**WHAT YOU NEED TO DO**
Copy out the data from the line containing "This screenshot has width=1100, height=352." to its last line, exactly. No pictures.
Top of MATERIAL PROVIDED
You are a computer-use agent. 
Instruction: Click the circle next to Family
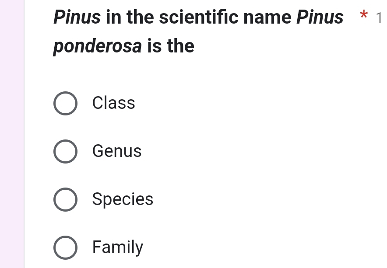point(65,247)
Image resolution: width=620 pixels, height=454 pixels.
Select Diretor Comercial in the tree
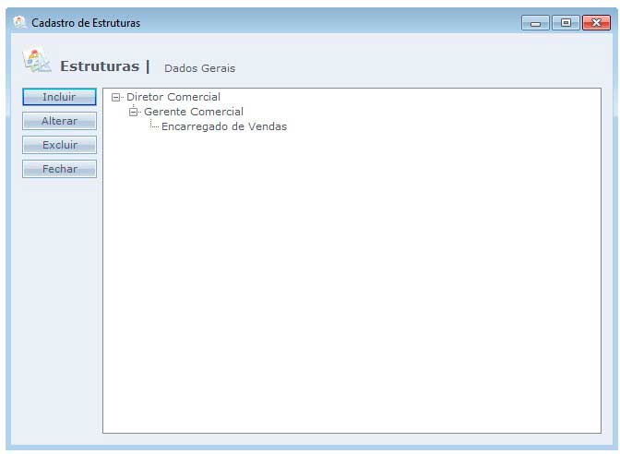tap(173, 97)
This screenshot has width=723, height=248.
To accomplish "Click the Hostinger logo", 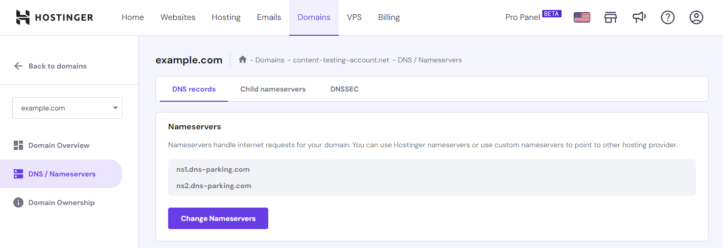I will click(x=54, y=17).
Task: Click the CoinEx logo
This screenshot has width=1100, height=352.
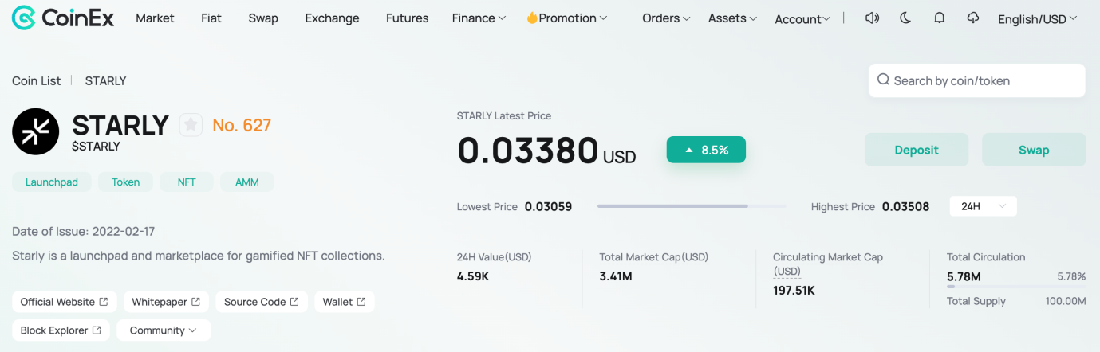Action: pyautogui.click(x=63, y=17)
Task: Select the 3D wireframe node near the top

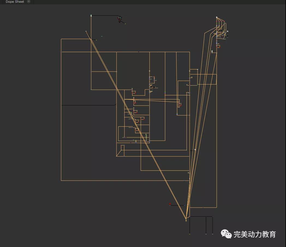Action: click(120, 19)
Bottom of MATERIAL PROVIDED
**SOLUTION FOR THIS TASK**
This screenshot has width=1100, height=352.
Action: pyautogui.click(x=63, y=17)
Task: Select the 3D wireframe node near the top

Action: click(120, 19)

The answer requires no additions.